Maintes fois repoussée, la réforme de la dépendance est maintenant annoncée pour 2014 et les assureurs sont dans les starting-blocks. Entre ceux qui ont déjà revu leurs offres (comme dernièrement Predica, leader du secteur) et ceux qui ont des projets dans les cartons, le marché est « en effervescence », observe la société d’actuariat conseil et de gestion des risques Optimind Winter. D’après un sondage qu’elle a commandé à OpinionWay, plus de la moitié des 46 sociétés interrogées travaillent ainsi à une revue «  en profondeur » de leur offre ou à la création d’un produit dépendance.

Près de 60 % des sondés pensent développer à la fois des contrats individuels et des contrats collectifs d’entreprise et 31 % uniquement une offre individuelle. Comme c’est déjà le cas aujourd’hui, les assureurs vont très majoritairement vendre des offres proposant le versement des prestations sous forme forfaitaire. Et ce, même si « elles ne correspondent pas totalement aux attentes des assurés, qui ont en réalité besoin d’être indemnisés des frais occasionnés par la dépendance », comme le souligne Gildas Robert,senior manager chez Optimind Winter.
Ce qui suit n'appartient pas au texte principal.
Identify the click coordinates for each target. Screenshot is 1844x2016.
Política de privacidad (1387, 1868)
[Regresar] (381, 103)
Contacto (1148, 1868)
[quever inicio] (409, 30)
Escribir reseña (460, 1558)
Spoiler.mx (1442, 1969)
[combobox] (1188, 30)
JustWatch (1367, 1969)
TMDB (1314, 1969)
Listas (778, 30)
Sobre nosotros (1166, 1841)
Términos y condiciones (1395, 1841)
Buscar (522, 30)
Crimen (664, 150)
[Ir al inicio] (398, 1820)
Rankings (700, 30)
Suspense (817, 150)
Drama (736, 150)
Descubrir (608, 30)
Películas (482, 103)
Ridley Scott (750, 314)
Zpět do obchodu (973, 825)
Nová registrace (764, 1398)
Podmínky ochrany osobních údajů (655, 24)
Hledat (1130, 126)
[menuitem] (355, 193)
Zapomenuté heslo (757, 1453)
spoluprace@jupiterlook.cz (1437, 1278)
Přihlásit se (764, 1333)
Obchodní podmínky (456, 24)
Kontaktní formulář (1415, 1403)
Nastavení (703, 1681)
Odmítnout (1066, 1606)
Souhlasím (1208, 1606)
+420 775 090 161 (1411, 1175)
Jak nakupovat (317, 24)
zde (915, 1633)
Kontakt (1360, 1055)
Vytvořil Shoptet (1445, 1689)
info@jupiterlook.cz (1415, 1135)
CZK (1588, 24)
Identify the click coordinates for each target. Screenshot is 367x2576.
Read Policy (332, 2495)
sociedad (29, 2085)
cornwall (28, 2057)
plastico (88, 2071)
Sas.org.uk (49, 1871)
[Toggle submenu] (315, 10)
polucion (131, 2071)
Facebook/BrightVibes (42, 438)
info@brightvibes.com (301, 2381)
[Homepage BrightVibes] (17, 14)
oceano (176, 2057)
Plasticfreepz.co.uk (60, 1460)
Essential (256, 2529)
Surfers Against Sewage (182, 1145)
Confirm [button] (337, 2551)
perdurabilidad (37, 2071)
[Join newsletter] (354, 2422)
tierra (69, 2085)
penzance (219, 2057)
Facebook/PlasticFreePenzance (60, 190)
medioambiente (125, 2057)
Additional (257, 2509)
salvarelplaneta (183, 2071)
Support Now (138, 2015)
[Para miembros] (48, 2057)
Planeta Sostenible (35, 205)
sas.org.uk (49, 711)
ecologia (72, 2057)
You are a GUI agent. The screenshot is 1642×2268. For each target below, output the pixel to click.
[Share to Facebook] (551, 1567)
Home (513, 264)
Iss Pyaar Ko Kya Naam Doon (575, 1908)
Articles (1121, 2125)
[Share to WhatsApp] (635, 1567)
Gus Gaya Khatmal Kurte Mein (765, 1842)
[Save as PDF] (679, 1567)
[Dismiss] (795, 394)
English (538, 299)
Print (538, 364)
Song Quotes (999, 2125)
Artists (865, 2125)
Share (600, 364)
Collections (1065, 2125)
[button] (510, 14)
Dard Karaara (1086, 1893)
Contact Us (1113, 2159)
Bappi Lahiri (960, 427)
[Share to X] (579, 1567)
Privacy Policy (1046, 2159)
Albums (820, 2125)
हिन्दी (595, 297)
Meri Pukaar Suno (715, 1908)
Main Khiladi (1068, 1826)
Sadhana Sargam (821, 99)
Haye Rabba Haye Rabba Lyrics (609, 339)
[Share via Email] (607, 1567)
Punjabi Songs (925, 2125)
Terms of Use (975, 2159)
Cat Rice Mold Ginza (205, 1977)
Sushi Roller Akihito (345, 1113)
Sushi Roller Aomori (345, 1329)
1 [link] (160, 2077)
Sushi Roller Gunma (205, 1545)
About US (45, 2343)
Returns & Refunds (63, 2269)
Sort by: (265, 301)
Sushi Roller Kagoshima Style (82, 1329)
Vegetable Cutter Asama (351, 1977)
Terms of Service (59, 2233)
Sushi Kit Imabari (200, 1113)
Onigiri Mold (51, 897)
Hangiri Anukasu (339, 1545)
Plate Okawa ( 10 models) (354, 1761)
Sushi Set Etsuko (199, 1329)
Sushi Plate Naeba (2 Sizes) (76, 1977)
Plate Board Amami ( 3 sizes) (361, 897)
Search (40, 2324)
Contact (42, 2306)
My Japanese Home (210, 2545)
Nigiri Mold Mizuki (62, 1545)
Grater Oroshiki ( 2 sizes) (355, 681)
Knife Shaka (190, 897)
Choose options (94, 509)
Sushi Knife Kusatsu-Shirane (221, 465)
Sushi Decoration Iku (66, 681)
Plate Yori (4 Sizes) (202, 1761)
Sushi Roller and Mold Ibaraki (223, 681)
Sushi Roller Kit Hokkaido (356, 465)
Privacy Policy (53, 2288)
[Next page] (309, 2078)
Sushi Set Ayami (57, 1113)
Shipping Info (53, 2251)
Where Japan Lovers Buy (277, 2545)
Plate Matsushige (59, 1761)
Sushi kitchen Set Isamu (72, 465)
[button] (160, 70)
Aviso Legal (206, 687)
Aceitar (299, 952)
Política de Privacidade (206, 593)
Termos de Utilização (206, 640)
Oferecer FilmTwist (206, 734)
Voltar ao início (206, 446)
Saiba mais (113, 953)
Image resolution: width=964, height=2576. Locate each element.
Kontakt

A contrario, 25 % des sondés n’ont pas ouvert de chantier sur la dépendance. Le fait que le coût du risque soit difficile à appréhender est sans nul doute un facteur dissuasif. Comme le montre l’étude, 39 % des acteurs disent avoir des difficultés à anticiper l’évolution du risque dépendance et 12 % ont même constaté une dérive de ce risque. « Même si les premiers produits d’assurance dépendance en France datent d’il y a plus de vingt-cinq ans, nous pouvons dire que la réalisation du risque reste récente. Les assureurs ont encore peu de statistiques sur le risque aux grands âges, puisque l’âge moyen de souscription est de 60 ans et que l’âge moyen de survenance de la dépendance est de 85 ans », explique Stéphanie Pastor, actuaire manager chez Optimind Winter. En outre, ajoute-t-elle, « ce risque a déjà évolué, sous l’effet de l’augmentation de certaines maladies, comme Alzeihmer ».

Le marché apparaît également dans l’expectative, 72 % des personnes interrogées souhaitant être fixées rapidement sur le niveau d’intervention des pouvoirs publics. Elles sont aussi 54 % à attendre une incitation fiscale à la souscription d’assurance-dépendance.